| Extracted text |
- - -
Thread: function return multiply rows

function return multiply rows

From
"Jeroen Olthof"
Date:
What is going wrong here?


An example of what I'm trying to do.

vw_teams is a view but same problem when trying it on a single table
CREATE FUNCTION test() RETURNS SETOF vw_teams AS 'select * from vw_teams;'
LANGUAGE 'sql';

SELECT test();

results in
  test
-----------137789256137789256
(2 rows)

and this is what I expect
  team   |   datum
----------+------------groenwit | 2002-07-09ordenbos | 2002-09-14
(2 rows)


????

kind regard

Jeroen Olthof





Re: function return multiply rows

From
Joe Conway
Date:
Jeroen Olthof wrote:
> What is going wrong here?
>
> An example of what I'm trying to do.
>
> vw_teams is a view but same problem when trying it on a single table
> CREATE FUNCTION test() RETURNS SETOF vw_teams AS 'select * from vw_teams;'
> LANGUAGE 'sql';
>
> SELECT test();
>
> results in
>
>    test
> -----------
>  137789256
>  137789256
> (2 rows)

The capability to return composite types (multi-column rows) is limited in <=
PostgreSQL 7.2.x. What you are seeing are pointers to the rows, not the rows
themselves.

Version 7.3, in beta testing now, will do what you are looking for. If you
can, please give it a try. See:
   http://developer.postgresql.org/docs/postgres/xfunc-tablefunctions.html
for more info and examples.
- - -
| To do |
1. Answer these questions from the mailing-list thread:
(a) What is the name of the view that the first message queries in its function?
(b) For which PostgreSQL versions does the reply say the capability to return composite types is limited?
(c) Which version, described as being in beta testing, does the reply say will do what is wanted?
2. Reproduce the passage of the mailing-list thread starting at "The capability to" and ending at "themselves.".

| Information supplied |
- - -
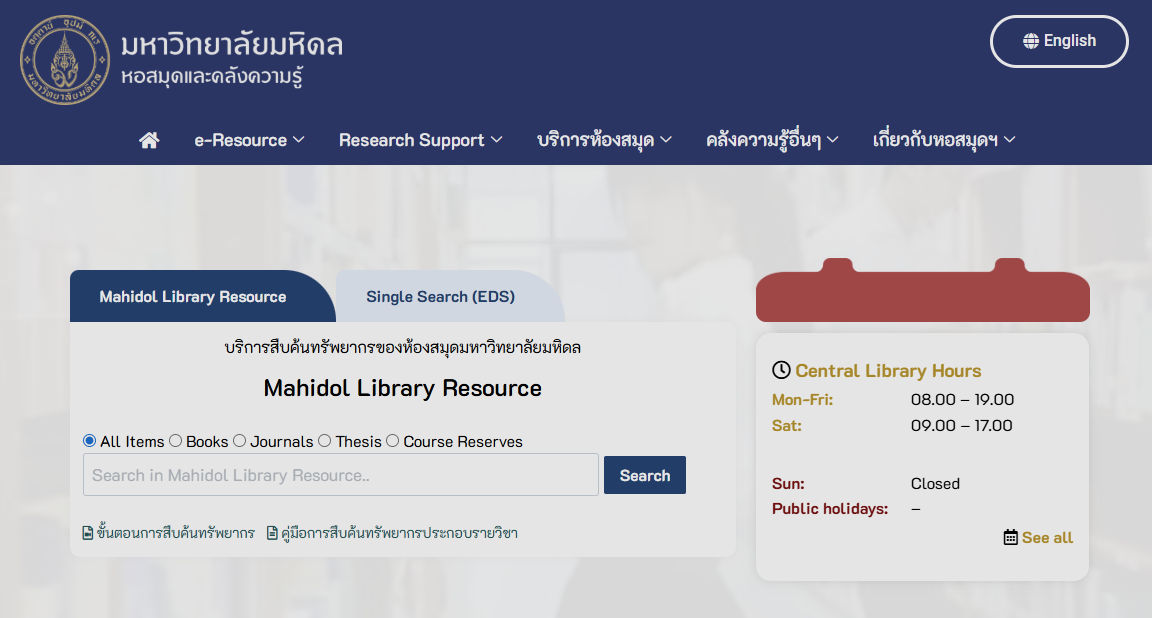This screenshot has height=618, width=1152.
Task: Click the globe icon in language button
Action: 1031,41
- - -
| Task-by-task results |
1.
(a) vw_teams
(b) PostgreSQL 7.2.x and earlier (<= 7.2.x)
(c) Version 7.3

2.
The capability to return composite types (multi-column rows) is limited in <=
PostgreSQL 7.2.x. What you are seeing are pointers to the rows, not the rows
themselves.